Daniel Kokotajlo has become one of the most striking voices in the debate on advanced AI. After leaving OpenAI’s governance team in 2024 — refusing to sign a clause that would have prevented him from speaking freely — he founded the AI Futures Project in Berkeley. His mission is to anticipate how the development of artificial intelligence may unfold, and to warn about the risks along the way.
Daniel Kokotajlo’s vision of “a country of geniuses in the data center” raises a pressing question: how far can brute-force scaling really take us? Larger models like GPT-5 show diminishing returns, and bottlenecks such as hardware, energy, and data exhaustion could slow the race. This tension mirrors issues we’ve explored before, for instance in When Bias Resurfaces in Large Language Models: Beyond Guardrails, where we noted that simply adding more scale doesn’t solve deeper structural problems.
One of Kokotajlo’s most-discussed contributions is AI 2027, a speculative scenario report that imagines how the next few years could lead to super-intelligence. For him, this term is not about vague “AGI.” It means something concrete: an AI system outperforming the best humans across all intellectual activities.
Scaling as the driver
Kokotajlo’s vision of progress does not depend on a single dramatic breakthrough. Instead, he sees it as a process of scaling and automation. Once AI can design, code, test, and analyze its own experiments, it effectively becomes a self-improving research workforce.
He calls this the “country of geniuses in the data center”: tens of thousands of digital researchers running around the clock, each working at speeds far beyond human cognition. If a major lab in 2027 were to dedicate even a small fraction of its compute power to such agents, Kokotajlo estimates that the overall pace of AI research could accelerate by 25× to 50× compared to today.
Why brute force has limits
The idea is seductive. After all, larger models have consistently outperformed smaller ones, from GPT-2 to GPT-4. Coding is also the easiest part of research to automate, so why not lean into brute force?
The reality is less straightforward. Kokotajlo emphasizes that scaling cannot continue indefinitely.
- Diminishing returns: Each generation of models delivers smaller improvements relative to the massive costs of training them. GPT-5 is technically stronger than GPT-4, yet many users struggle to notice a difference in daily use.
- Finite data: The supply of high-quality human text and code is nearly exhausted. Over-reliance on synthetic data risks “model collapse,” where the system amplifies its own flaws.
- Hardware and energy costs: Training already requires vast amounts of electricity and specialized chips. Scaling to 100,000 AI researchers would demand colossal infrastructure, new supply chains, and unprecedented power consumption.
- Economic concentration: With training runs costing hundreds of millions or even billions, only a handful of corporations and governments can stay in the race.
The role of “research taste”
Even if all the technical challenges could be solved, there remains what Kokotajlo calls “research taste.” This is the subtle skill of identifying which experiments are worth running, and interpreting results in ways that actually move the field forward. Human progress has often depended less on speed and more on good judgment. For super-intelligence to eclipse humanity, it would also need to surpass our best instincts for scientific direction.

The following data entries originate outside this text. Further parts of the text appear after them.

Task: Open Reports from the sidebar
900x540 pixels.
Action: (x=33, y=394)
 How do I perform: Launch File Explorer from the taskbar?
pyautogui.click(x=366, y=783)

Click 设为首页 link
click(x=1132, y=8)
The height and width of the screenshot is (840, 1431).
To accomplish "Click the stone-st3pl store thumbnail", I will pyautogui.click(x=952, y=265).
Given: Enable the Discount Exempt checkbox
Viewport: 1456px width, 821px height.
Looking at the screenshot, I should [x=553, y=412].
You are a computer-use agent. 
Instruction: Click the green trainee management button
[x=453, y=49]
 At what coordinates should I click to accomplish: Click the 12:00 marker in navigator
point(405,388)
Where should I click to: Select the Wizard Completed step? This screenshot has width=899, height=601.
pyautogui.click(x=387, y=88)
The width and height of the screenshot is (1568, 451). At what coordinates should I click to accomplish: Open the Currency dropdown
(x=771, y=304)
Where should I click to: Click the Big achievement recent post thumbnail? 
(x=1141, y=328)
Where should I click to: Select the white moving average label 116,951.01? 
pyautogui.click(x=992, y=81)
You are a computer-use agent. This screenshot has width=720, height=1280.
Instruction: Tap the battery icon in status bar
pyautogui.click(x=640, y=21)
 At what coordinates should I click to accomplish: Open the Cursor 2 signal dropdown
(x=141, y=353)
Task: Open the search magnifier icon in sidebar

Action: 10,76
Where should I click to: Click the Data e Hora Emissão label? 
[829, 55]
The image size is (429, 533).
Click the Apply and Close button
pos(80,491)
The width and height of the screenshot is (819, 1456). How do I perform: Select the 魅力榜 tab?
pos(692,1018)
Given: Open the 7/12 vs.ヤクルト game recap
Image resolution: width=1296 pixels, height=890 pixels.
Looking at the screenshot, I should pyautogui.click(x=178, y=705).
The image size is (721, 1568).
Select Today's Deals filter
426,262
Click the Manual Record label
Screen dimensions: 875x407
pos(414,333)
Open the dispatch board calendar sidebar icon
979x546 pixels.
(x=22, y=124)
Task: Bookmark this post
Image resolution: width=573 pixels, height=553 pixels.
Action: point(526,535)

Preparing for acceleration
Kokotajlo’s work is provocative because it blends credible technical insight with bold timelines. Whether his “intelligence explosion” unfolds in 2027 or decades later, his core warning stands: automation and scale could dramatically accelerate AI research faster than society’s institutions can adapt.
The key question is not simply when super-intelligence arrives, but whether our infrastructure, governance, and ethics are ready for it. Energy demand, cost, and oversight will shape the path just as much as algorithms and data.
If we do end up with a “country of geniuses in the data center,” the bigger challenge may not be building it — but deciding how humanity lives alongside it.